- **Requirements**
Copy out the following lines verbatim.

========

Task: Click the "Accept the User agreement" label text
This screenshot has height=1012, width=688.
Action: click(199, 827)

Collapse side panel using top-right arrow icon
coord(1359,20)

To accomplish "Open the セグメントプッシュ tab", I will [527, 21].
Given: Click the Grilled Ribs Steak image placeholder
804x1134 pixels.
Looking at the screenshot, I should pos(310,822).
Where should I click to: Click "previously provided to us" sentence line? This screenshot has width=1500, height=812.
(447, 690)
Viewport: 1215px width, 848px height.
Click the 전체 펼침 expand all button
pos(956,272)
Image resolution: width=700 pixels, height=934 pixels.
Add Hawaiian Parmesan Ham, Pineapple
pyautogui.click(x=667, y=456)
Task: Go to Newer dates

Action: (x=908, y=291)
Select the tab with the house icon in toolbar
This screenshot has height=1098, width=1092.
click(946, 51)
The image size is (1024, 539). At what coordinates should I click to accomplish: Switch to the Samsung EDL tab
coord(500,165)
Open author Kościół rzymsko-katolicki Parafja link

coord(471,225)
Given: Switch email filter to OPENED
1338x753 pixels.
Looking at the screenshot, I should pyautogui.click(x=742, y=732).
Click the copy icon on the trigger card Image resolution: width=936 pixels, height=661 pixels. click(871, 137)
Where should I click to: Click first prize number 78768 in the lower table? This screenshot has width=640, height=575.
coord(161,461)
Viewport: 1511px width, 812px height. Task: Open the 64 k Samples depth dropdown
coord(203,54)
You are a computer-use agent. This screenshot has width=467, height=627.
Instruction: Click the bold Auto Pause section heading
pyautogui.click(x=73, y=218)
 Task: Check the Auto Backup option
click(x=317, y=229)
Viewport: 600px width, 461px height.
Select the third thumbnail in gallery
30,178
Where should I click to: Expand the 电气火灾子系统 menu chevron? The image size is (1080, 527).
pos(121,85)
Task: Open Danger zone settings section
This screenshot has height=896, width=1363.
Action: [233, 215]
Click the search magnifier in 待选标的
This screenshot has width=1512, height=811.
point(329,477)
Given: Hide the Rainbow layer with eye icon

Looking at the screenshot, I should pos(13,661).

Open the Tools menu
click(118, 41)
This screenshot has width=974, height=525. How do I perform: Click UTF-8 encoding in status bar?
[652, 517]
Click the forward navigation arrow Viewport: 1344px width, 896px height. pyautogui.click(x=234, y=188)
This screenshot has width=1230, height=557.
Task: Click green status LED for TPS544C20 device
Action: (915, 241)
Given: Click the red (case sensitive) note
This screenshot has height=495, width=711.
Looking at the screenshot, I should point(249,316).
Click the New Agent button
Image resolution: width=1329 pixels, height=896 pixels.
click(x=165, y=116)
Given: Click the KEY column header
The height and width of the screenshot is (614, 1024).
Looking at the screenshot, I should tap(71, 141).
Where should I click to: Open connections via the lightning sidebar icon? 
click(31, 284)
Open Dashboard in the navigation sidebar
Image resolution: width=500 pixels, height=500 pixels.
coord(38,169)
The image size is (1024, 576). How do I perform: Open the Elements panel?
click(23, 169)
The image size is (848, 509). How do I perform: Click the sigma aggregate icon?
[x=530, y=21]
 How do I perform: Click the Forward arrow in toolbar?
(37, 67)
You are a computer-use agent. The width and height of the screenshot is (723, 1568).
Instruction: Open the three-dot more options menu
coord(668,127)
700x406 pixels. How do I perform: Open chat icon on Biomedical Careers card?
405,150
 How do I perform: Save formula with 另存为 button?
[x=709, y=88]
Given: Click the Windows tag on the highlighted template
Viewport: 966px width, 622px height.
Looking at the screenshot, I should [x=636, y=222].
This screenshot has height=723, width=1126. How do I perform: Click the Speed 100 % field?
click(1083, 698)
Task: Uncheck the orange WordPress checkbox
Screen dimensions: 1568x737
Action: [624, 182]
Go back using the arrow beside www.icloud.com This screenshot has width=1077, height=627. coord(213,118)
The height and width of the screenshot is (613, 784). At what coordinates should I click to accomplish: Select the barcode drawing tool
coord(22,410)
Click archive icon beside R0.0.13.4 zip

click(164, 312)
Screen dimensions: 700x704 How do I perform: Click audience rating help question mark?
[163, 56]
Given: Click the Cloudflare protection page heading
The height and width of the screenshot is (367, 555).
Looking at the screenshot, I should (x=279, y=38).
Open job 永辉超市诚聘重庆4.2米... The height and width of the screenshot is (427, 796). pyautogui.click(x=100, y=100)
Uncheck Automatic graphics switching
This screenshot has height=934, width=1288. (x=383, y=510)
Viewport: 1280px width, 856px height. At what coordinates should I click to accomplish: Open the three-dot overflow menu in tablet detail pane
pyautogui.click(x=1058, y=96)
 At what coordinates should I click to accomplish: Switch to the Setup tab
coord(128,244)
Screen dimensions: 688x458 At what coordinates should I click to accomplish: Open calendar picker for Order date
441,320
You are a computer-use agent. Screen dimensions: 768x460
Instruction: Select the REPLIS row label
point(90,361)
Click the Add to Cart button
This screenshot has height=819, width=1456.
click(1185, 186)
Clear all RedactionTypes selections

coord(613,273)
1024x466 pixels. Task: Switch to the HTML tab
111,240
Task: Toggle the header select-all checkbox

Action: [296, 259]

========

- **Solution**
Task: Click the "Accept the User agreement" label text
This screenshot has height=1012, width=688.
Action: click(199, 827)

Collapse side panel using top-right arrow icon
coord(1359,20)

To accomplish "Open the セグメントプッシュ tab", I will [527, 21].
Given: Click the Grilled Ribs Steak image placeholder
804x1134 pixels.
Looking at the screenshot, I should pos(310,822).
Where should I click to: Click "previously provided to us" sentence line? This screenshot has width=1500, height=812.
(447, 690)
Viewport: 1215px width, 848px height.
Click the 전체 펼침 expand all button
pos(956,272)
Image resolution: width=700 pixels, height=934 pixels.
Add Hawaiian Parmesan Ham, Pineapple
pyautogui.click(x=667, y=456)
Task: Go to Newer dates

Action: (x=908, y=291)
Select the tab with the house icon in toolbar
This screenshot has height=1098, width=1092.
click(946, 51)
The image size is (1024, 539). At what coordinates should I click to accomplish: Switch to the Samsung EDL tab
coord(500,165)
Open author Kościół rzymsko-katolicki Parafja link

coord(471,225)
Given: Switch email filter to OPENED
1338x753 pixels.
Looking at the screenshot, I should pyautogui.click(x=742, y=732).
Click the copy icon on the trigger card Image resolution: width=936 pixels, height=661 pixels. click(871, 137)
Where should I click to: Click first prize number 78768 in the lower table? This screenshot has width=640, height=575.
coord(161,461)
Viewport: 1511px width, 812px height. Task: Open the 64 k Samples depth dropdown
coord(203,54)
You are a computer-use agent. This screenshot has width=467, height=627.
Instruction: Click the bold Auto Pause section heading
pyautogui.click(x=73, y=218)
 Task: Check the Auto Backup option
click(x=317, y=229)
Viewport: 600px width, 461px height.
Select the third thumbnail in gallery
30,178
Where should I click to: Expand the 电气火灾子系统 menu chevron? The image size is (1080, 527).
pos(121,85)
Task: Open Danger zone settings section
This screenshot has height=896, width=1363.
Action: [233, 215]
Click the search magnifier in 待选标的
This screenshot has width=1512, height=811.
point(329,477)
Given: Hide the Rainbow layer with eye icon

Looking at the screenshot, I should pos(13,661).

Open the Tools menu
click(118, 41)
This screenshot has width=974, height=525. How do I perform: Click UTF-8 encoding in status bar?
[652, 517]
Click the forward navigation arrow Viewport: 1344px width, 896px height. pyautogui.click(x=234, y=188)
This screenshot has width=1230, height=557.
Task: Click green status LED for TPS544C20 device
Action: (915, 241)
Given: Click the red (case sensitive) note
This screenshot has height=495, width=711.
Looking at the screenshot, I should point(249,316).
Click the New Agent button
Image resolution: width=1329 pixels, height=896 pixels.
click(x=165, y=116)
Given: Click the KEY column header
The height and width of the screenshot is (614, 1024).
Looking at the screenshot, I should tap(71, 141).
Where should I click to: Open connections via the lightning sidebar icon? 
click(31, 284)
Open Dashboard in the navigation sidebar
Image resolution: width=500 pixels, height=500 pixels.
coord(38,169)
The image size is (1024, 576). How do I perform: Open the Elements panel?
click(23, 169)
The image size is (848, 509). How do I perform: Click the sigma aggregate icon?
[x=530, y=21]
 How do I perform: Click the Forward arrow in toolbar?
(37, 67)
You are a computer-use agent. The width and height of the screenshot is (723, 1568).
Instruction: Open the three-dot more options menu
coord(668,127)
700x406 pixels. How do I perform: Open chat icon on Biomedical Careers card?
405,150
 How do I perform: Save formula with 另存为 button?
[x=709, y=88]
Given: Click the Windows tag on the highlighted template
Viewport: 966px width, 622px height.
Looking at the screenshot, I should [x=636, y=222].
This screenshot has height=723, width=1126. How do I perform: Click the Speed 100 % field?
click(1083, 698)
Task: Uncheck the orange WordPress checkbox
Screen dimensions: 1568x737
Action: [624, 182]
Go back using the arrow beside www.icloud.com This screenshot has width=1077, height=627. coord(213,118)
The height and width of the screenshot is (613, 784). At what coordinates should I click to accomplish: Select the barcode drawing tool
coord(22,410)
Click archive icon beside R0.0.13.4 zip

click(164, 312)
Screen dimensions: 700x704 How do I perform: Click audience rating help question mark?
[163, 56]
Given: Click the Cloudflare protection page heading
The height and width of the screenshot is (367, 555).
Looking at the screenshot, I should (x=279, y=38).
Open job 永辉超市诚聘重庆4.2米... The height and width of the screenshot is (427, 796). pyautogui.click(x=100, y=100)
Uncheck Automatic graphics switching
This screenshot has height=934, width=1288. (x=383, y=510)
Viewport: 1280px width, 856px height. At what coordinates should I click to accomplish: Open the three-dot overflow menu in tablet detail pane
pyautogui.click(x=1058, y=96)
 At what coordinates should I click to accomplish: Switch to the Setup tab
coord(128,244)
Screen dimensions: 688x458 At what coordinates should I click to accomplish: Open calendar picker for Order date
441,320
You are a computer-use agent. Screen dimensions: 768x460
Instruction: Select the REPLIS row label
point(90,361)
Click the Add to Cart button
This screenshot has height=819, width=1456.
click(1185, 186)
Clear all RedactionTypes selections

coord(613,273)
1024x466 pixels. Task: Switch to the HTML tab
111,240
Task: Toggle the header select-all checkbox

Action: [296, 259]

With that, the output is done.